(Your goal):
Find how many lines in this data contain the string "window". Respond with only that number.

(Information given):
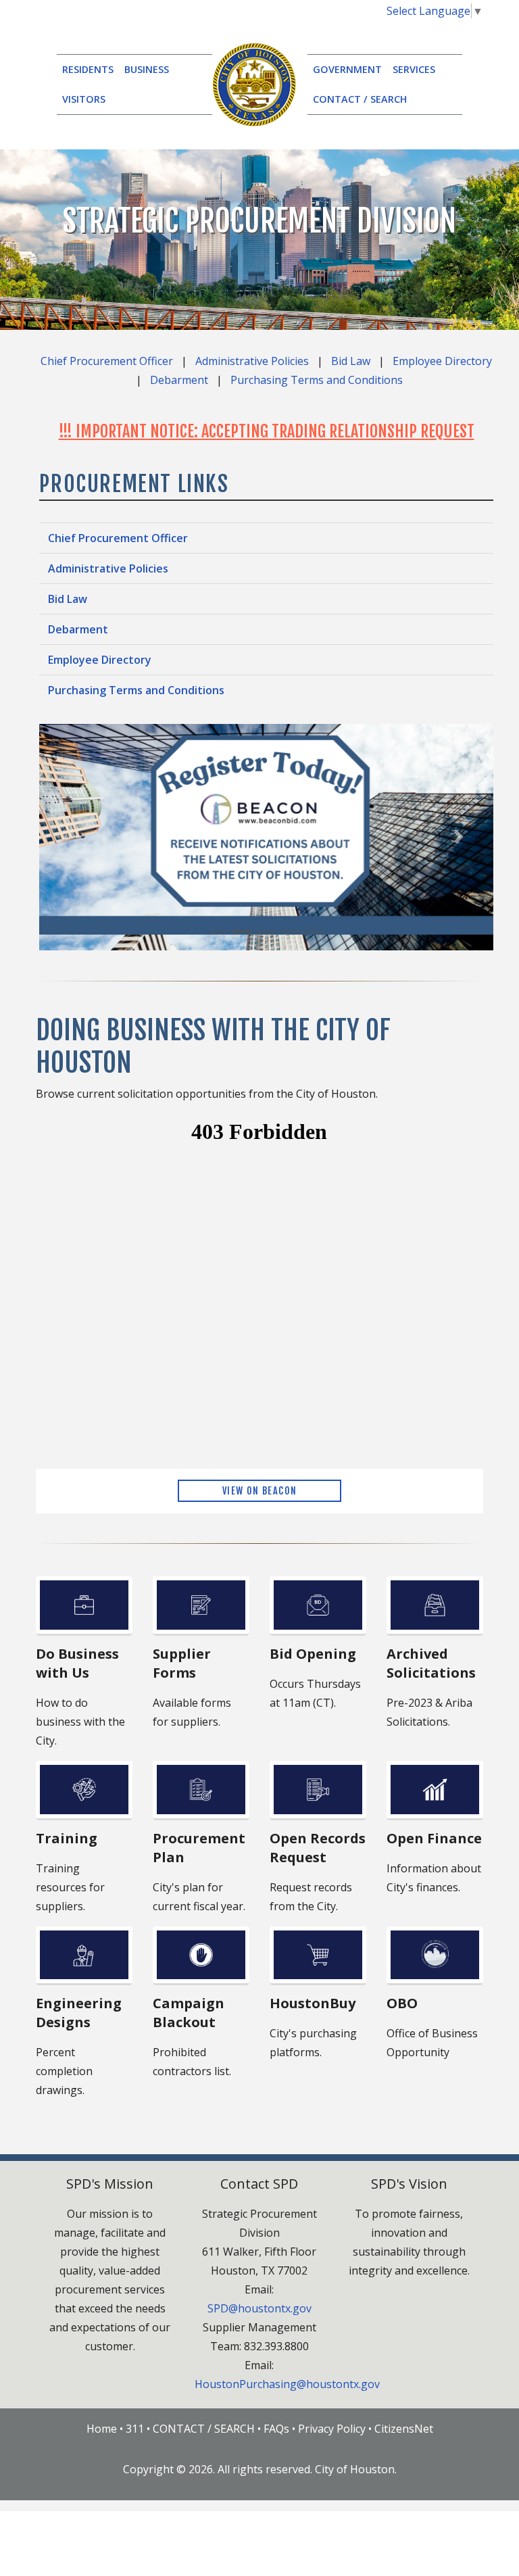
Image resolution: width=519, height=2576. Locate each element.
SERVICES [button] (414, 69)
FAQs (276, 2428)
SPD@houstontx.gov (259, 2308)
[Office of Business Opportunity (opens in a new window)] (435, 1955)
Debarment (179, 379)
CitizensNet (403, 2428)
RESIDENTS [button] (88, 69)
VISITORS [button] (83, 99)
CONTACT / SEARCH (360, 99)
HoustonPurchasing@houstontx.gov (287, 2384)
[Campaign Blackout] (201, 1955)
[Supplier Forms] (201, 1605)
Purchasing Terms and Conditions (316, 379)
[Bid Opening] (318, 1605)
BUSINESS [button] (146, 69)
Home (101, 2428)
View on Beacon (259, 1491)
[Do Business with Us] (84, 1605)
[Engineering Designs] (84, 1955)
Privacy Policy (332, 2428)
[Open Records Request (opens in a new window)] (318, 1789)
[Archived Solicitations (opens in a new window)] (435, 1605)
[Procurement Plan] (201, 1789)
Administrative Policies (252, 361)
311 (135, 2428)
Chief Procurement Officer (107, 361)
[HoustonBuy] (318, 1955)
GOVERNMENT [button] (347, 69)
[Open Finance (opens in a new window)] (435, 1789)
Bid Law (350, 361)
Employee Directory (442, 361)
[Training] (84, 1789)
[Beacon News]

(Completed task):
4